Anyway, as he started to tell this joke, I surprised myself (and the other guests) by doing something I rarely do. Instead of politely listening, smiling and laughing (at this insulting joke at my expense), I turned my back and walked away. Yes! I just walked away! And I tell you, it felt great. I need to do this more often. It felt empowering to leave. I thought "Why should I listen to someone who's only thing to say to me is an insult upon first meeting me." (Or, in general, has nothing to say of importance or who frankly bores me.) All too often I have been the "nice" girl and listened when I really didn't need or want to. The older I get, the less I want to please others. It's still a work in progress though, exorcising the "polite" or "nice girl" syndrome.  Don't get me wrong.  I think it's a good thing to be polite but it's finding that balance of politeness and not feeling like I'm getting walked on.  Assertiveness is an art.

Recently, I have been watching "Buffy the Vampire Slayer". Now, I know what some of you may be thinking.  "Buffy the Vampire Slayer?  Really?"  Well, you would be surprised, once you give yourself some time to get into the show, how good it actually is.  I was sceptical at first and wasn't overly impressed even after the first season (even though I am a "vampire" fan, except for Twilight that is), but then a funny thing happened.  Somehow, sometime during the second season, I got hooked. 

It's always amazing to me that I can choose to see, hear and understand the deeper layers of the meaning of life and purpose through some TV shows and movies.  Sometimes when I am struggling with something in my life, answers can be revealed in surprising ways and through a number of methods including conversations with friends or through various media.  One way I learn is by watching others.  I take what I like or think will work for me, try it out and then keep it (or not).  It then goes into my philosophical way of living and thinking.

If any of you know the show and the characters, I loved the show where one of the main characters, Willow, has a double in another realm that is a vampire and is really mean. Not that I want to be really mean or anything, but hey, I can still learn something about characters like that. Let me share.

What I love about her evil character is that it's the opposite of who she is. Willow is a polite, does the right thing, reliable and nice girl who will often be a doormat and who doesn't stand up for herself.  She is also very resourceful and intelligent.

Below, is a photo of nice Willow (on the left) and evil Vampire Willow (on the right).
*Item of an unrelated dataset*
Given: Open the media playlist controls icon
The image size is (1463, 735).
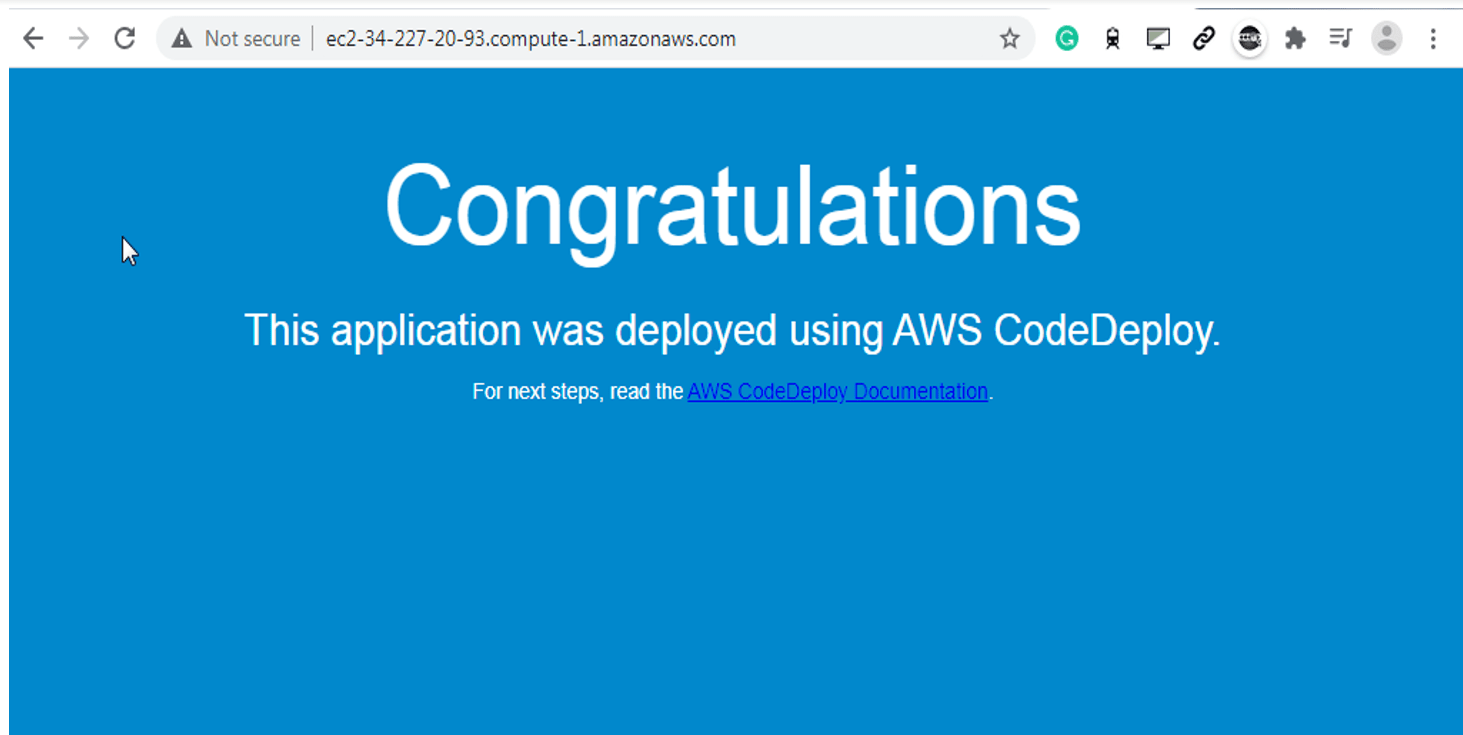Looking at the screenshot, I should (1340, 38).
Her Vampire Persona is the opposite. She's outspoken, doesn't put up with shit, is assertive, confident and knows what she wants.  But she will also kill at the drop of a hat and "play" with her food, but that's besides the point.  If she's bored, she will say "Bored now. Leaving" and walk away in this matter of fact, "la di da" Annie Hall sort of way. I think she unconsciously rubbed off on me that night, in a good way.  I'm going to walk away more often. Why waste time with people, activities or work that doesn't "blow my hair back", as a friend of mine, Sheryl, would say.  It's sometimes easier said than done though and still takes practice.

One way to find out who I am, is to find out who I am not.


As I walked out again a little while later with another tray of food, I walked by him and could tell he was pissed. Oh well, get over it and come up with some better party conversation.